If you were to head there today though, it is much, much busier. The streets are almost always covered with more people than make moving around easy. Just over the water, the London Eye stands tall, which is great for seeing the London Skyline from above – also very busy.
Westminster Bridge – Spectre (and Many Other James Bond Films)
Many James Bond films have had at least one scene on the iconic Westminster bridge. In fact, during the film The World is Not Enough, there was even a speedboat race down the Thames – with the speedsters racing past what is now the O2 Arena.
We’ve put down Spectre because it’s the most recent James Bond film – and the most recent to feature the Westminster Bridge. Centrally located, it’s a great place to start any tour around famous movie backdrops in London. It’s also next to the London Parliament buildings and Big Ben – as well as many other iconic film locations.
Wandsworth Prison – A Clockwork Orange
One of the greatest films of all time – at least, that’s what several film critics say. This Stanley Kubrick 1971 thriller and comment on society, has become a cult classic. The scene in which Alex is imprisoned after committing several crimes was actually shot in a real-life prison. As the camera hovered above to show us where he was going to be punished, we were shown the iconic aerial shot.
The prison is one of the largest in the UK, and although you can’t actually go inside it – it is, after all, a prison – you can take a look from the outside, knowing that it’s home to some of the UK’s worst offenders.
Notting Hill – Notting Hill
Ok, there have been several high-octane films there. What about if you’re looking for famous movie backdrops in London for movies which are somewhat more romantic?
Notting Hill is one of the most romantic movies to come out of the UK. Staring 90’s heartthrob Hugh Grant and the impeccably beautiful Julia Roberts, Notting Hill is the location of pretty much the whole movie. Julia Roberts – a film star – meets a small an unassuming bookshop owner who doesn’t know who she is – Hugh Grant. The two immediately fall for each other, and they try to navigate the pressures of her being part of the film industry and a famous actress, and him being a relative nobody. A truly romantic film and Notting Hill is the perfect setting with its small townhouse streets and ‘typically’ London look.

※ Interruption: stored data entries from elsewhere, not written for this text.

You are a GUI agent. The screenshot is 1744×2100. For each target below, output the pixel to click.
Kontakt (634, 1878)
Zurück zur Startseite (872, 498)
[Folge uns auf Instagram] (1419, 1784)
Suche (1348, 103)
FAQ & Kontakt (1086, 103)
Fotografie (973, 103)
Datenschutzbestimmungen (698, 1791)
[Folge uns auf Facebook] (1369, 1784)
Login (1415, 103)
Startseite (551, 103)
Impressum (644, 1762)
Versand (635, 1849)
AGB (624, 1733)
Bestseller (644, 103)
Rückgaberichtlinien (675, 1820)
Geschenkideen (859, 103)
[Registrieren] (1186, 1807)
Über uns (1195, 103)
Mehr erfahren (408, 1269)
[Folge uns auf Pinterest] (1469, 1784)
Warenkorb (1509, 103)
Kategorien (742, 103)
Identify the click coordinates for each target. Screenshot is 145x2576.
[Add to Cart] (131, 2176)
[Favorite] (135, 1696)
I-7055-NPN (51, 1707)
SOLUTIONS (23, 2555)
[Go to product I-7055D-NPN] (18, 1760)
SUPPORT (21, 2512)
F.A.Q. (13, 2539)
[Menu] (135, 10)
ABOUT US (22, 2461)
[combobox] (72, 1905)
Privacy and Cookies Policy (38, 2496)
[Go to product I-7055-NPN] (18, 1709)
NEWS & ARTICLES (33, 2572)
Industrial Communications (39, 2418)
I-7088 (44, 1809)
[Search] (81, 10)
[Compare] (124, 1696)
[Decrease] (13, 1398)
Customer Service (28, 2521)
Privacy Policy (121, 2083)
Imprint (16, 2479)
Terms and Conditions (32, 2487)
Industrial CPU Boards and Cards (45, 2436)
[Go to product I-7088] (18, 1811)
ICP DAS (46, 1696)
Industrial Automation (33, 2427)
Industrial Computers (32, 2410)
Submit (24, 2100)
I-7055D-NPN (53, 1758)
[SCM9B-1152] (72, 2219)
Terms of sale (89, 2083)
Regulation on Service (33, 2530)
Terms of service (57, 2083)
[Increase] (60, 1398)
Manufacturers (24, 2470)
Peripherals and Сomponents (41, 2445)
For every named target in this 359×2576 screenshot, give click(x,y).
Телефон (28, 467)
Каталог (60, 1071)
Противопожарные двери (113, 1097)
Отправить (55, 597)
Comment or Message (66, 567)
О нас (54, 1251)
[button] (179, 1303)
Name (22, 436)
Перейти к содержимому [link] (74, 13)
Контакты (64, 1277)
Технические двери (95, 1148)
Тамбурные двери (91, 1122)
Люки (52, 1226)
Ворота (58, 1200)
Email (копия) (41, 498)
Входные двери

Admiralty Arch – Children of Men
Located near to Trafalgar Square, the Admiralty Arch is shown in Children of Men as the main character – Clive Owen – travels to the government buildings to talk to officials. In the film, it is a huge gate keeping people out of the government “offices”, in real life, it’s an iconic landmark built by King Edward the VII in memory of his mother –back in 1912.
The building previously held government offices. However, in 2011, the government sold a lease on the building for a private developer to turn it into an upscale hotel, restaurant, and an apartment building. Luckily, that means that you can go and visit it yourself, and feel as though you’ve been sucked into the apocalyptic world of Children of Men.
Discover Films Everywhere
London has more iconic film locations than you can imagine. It’s great to explore them and see what you can uncover – and you don’t just have to stay in London. There’s a whole world out there.